Data extracted from a collection:
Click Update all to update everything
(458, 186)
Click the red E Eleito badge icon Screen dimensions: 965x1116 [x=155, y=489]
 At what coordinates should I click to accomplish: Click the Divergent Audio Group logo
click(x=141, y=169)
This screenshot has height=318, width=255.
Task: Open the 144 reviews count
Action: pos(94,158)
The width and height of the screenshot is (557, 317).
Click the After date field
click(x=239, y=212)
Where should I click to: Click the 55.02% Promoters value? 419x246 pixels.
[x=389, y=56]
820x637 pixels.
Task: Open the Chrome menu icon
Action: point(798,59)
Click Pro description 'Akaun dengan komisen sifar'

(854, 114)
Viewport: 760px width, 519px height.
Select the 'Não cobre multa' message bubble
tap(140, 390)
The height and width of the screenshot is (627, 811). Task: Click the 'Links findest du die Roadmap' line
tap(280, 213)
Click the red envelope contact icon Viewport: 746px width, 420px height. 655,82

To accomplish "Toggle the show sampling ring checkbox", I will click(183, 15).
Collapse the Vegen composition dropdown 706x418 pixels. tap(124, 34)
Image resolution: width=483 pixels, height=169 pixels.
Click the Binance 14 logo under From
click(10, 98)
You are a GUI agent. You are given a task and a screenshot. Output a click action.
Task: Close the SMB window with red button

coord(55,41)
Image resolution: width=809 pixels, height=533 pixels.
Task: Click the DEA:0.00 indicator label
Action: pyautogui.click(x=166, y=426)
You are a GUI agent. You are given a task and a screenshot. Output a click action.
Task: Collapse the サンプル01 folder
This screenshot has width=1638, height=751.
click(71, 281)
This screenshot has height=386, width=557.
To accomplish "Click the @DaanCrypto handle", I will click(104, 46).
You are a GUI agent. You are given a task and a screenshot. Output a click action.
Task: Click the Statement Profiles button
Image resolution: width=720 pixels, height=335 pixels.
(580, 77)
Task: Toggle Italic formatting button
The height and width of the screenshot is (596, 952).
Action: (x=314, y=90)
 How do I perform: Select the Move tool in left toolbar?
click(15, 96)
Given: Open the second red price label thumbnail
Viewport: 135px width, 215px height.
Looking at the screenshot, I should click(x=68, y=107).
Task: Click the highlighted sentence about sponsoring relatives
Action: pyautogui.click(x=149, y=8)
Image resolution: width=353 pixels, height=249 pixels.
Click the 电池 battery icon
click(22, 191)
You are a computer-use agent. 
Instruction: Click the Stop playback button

→ EXERCISE: Starting at the line that contains "Click the 电池 battery icon", quote each remaining line of the entries above, unchanged.

→ SOLUTION FOR THIS PROBLEM:
Click the 电池 battery icon
click(22, 191)
You are a computer-use agent. 
Instruction: Click the Stop playback button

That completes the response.